Dê sequência ao texto sobre as impressões da sabatina de Dilma, partindo da última frase apresentada.

_TRECHO DO DOCUMENTO_.
○ ○ ○ ○
Impressões da sabatina

Minha principal impressão da sabatina promovida pelos jornalistas de Folha & UOL & Jovem Pan é que Dilma está enferrujada para entrevistas. Ela se engasga com frequência, enrola a língua, comete pequenas, mas feias, confusões sintáticas.

O que é uma pena, porque o desempenho da presidenta não me pareceu de todo mal.

Ela tem mais carisma do que eu pensava.

É uma pessoa original, com olhar expressando, alternadamente, ironia, ternura, indignação.

Seu pior momento na entrevista foi quando se falou de Pasadena. Os repórteres a pouparam de constrangimento maior, porque ela estava se enrolando toda.

Naquele momento, eu entendi uma coisa sobre a presidenta. Ela tem medo. Não se julgue açodadamente, contudo, as pessoas com medo: são elas que se revelam, com frequências, as mais destemidas, justamente porque aprenderam a conviver, por muito tempo, com suas próprias fobias.
○ ○ ○ ○
_DADOS FORNECIDOS_.

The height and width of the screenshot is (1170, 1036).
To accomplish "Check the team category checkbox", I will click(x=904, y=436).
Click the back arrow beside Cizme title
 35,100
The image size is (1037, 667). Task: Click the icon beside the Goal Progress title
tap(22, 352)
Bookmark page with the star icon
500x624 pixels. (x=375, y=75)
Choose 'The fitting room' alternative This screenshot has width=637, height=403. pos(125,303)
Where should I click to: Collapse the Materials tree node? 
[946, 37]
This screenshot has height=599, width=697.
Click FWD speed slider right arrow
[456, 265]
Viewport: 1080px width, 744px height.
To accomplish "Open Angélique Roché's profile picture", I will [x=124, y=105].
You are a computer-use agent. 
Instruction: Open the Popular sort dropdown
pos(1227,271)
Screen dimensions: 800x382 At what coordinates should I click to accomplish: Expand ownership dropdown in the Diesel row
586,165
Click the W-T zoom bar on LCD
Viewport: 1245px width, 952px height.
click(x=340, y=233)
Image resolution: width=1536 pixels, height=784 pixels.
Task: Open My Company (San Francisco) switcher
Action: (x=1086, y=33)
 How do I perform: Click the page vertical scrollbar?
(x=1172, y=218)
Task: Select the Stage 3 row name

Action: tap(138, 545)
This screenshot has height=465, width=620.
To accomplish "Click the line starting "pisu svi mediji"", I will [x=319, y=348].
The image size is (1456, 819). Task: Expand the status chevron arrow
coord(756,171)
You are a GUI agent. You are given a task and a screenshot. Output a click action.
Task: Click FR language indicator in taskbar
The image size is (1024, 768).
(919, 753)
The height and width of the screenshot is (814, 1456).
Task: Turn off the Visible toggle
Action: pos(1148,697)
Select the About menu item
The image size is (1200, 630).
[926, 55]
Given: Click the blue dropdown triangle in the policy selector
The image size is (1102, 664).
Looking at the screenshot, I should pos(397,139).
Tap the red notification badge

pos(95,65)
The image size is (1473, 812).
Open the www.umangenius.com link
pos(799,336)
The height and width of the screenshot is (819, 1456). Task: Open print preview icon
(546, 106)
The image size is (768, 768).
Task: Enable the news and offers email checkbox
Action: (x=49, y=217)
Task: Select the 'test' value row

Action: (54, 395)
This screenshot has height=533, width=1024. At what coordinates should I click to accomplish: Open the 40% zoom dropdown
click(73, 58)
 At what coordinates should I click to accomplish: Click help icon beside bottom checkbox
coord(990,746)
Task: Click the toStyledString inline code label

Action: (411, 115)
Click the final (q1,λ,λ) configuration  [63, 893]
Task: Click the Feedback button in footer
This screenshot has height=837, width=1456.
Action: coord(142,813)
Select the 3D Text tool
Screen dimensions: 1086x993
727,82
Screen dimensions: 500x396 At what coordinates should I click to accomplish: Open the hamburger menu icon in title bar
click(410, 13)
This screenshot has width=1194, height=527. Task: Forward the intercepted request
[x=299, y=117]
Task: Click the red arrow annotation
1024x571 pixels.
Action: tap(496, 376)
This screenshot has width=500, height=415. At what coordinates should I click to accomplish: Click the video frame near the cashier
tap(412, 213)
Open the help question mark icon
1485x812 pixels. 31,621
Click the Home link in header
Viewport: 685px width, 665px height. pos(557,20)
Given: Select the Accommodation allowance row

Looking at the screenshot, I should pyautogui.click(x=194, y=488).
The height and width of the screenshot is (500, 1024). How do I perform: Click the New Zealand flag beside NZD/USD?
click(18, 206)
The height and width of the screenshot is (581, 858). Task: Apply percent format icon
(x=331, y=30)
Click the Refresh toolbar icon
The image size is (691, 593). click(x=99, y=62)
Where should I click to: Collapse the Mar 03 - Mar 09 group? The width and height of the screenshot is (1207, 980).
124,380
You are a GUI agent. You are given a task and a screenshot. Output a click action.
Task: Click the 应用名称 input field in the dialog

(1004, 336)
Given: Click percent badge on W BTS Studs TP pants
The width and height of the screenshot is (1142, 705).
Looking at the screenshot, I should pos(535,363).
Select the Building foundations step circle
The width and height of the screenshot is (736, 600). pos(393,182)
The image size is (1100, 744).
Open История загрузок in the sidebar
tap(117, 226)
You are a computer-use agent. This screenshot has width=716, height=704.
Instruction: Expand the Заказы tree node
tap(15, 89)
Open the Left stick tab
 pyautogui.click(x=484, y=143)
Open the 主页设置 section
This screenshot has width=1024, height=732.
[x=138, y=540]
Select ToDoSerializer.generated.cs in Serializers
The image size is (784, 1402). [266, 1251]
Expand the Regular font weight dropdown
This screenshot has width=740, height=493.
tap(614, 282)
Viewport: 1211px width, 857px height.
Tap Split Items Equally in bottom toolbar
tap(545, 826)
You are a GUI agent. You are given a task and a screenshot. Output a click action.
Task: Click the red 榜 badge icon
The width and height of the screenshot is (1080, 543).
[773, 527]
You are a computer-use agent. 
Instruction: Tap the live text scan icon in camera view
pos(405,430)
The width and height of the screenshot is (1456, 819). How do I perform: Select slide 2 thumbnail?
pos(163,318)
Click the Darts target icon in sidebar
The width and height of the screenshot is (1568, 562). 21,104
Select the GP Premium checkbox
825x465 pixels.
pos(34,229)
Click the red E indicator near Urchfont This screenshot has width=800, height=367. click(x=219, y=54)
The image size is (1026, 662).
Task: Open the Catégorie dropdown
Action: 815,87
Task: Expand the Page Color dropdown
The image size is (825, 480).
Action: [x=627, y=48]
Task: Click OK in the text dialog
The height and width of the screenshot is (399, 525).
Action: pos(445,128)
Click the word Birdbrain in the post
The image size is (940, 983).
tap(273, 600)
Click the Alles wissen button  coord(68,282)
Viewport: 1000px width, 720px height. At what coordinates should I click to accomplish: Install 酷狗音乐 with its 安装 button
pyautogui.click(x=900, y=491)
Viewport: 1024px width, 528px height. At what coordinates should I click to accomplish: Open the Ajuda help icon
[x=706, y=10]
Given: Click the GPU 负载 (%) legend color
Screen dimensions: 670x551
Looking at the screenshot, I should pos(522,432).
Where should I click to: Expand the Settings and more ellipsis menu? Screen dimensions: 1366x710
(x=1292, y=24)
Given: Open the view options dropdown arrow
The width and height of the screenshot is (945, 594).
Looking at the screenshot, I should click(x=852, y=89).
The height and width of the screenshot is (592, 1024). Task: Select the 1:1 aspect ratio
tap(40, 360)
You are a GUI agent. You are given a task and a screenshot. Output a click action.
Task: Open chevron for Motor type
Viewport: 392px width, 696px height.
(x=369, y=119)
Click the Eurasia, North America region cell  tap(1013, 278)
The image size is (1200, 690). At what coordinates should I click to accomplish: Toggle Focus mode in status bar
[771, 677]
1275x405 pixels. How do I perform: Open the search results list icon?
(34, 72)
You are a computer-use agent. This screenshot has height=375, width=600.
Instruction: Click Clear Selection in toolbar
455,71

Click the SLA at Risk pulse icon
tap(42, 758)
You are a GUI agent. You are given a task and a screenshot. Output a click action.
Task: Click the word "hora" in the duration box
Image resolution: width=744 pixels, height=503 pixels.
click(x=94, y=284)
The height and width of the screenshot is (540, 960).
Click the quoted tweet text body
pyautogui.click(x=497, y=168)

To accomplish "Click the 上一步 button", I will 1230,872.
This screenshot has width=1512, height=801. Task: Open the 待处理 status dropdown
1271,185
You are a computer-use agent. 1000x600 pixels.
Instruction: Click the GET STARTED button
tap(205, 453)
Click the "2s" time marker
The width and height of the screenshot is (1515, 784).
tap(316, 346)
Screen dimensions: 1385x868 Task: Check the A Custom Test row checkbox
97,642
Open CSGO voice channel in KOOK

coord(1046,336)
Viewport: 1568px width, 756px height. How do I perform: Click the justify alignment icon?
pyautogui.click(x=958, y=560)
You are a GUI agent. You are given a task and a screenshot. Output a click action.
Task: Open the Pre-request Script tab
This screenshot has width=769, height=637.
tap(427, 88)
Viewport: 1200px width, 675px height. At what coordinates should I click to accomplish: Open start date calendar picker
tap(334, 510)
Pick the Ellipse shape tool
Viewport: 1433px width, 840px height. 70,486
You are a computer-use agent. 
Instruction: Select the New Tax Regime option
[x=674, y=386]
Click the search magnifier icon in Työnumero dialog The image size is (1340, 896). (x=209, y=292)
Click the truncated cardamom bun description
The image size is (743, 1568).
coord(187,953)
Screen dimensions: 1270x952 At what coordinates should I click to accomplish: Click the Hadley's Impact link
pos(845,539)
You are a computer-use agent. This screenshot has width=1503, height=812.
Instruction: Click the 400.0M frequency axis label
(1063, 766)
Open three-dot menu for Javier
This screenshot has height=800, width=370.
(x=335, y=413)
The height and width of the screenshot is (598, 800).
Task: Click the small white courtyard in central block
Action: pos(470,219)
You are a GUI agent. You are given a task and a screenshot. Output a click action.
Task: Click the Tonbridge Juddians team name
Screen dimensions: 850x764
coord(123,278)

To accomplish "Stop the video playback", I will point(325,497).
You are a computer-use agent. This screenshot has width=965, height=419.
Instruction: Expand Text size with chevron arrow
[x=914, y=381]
○ ○ ○ ○
_RESULTADO DO EXERCÍCIO_.
Ela mesmo confessou terrores herdados do tempo da ditadura: dormir de sapato, guardar dinheiro em cash, estar sempre preparada para uma fuga alucinada.

A essas manias, eu acrescentaria o terror de se envolver num escândalo público.

É um medo que deve apavorar todos os servidores que trabalham com grandes responsabilidades (construção civil, obras, financiamentos, etc). O cidadão comum não pára para pensar sobre isso, e a mídia se encarrega de desinformá-lo o tempo inteiro, mas existe um fator risco no serviço público. Mesmo sem cometer nenhum deslize ético, sempre pode ocorrer uma falha administrativa, ou alguém abaixo ou acima de você pode lhe passar a perna.

E quando vierem com a cruz para você carregar, seus amigos todos vão desaparecer imediatamente, inclusive – ou principalmente – os de seu próprio partido.

Quanto mais alta a função, maior a quantidade de documentos que você tem de assinar, e maiores os riscos de assinar uma bomba que irá estourar em seu colo, meses ou anos depois.

Imagino que um diretor de estatal deve sentir calafrios ao lembrar da quantidade de documentos que assinou durante o dia.

Honesto ou ladrão, sentirá calafrios.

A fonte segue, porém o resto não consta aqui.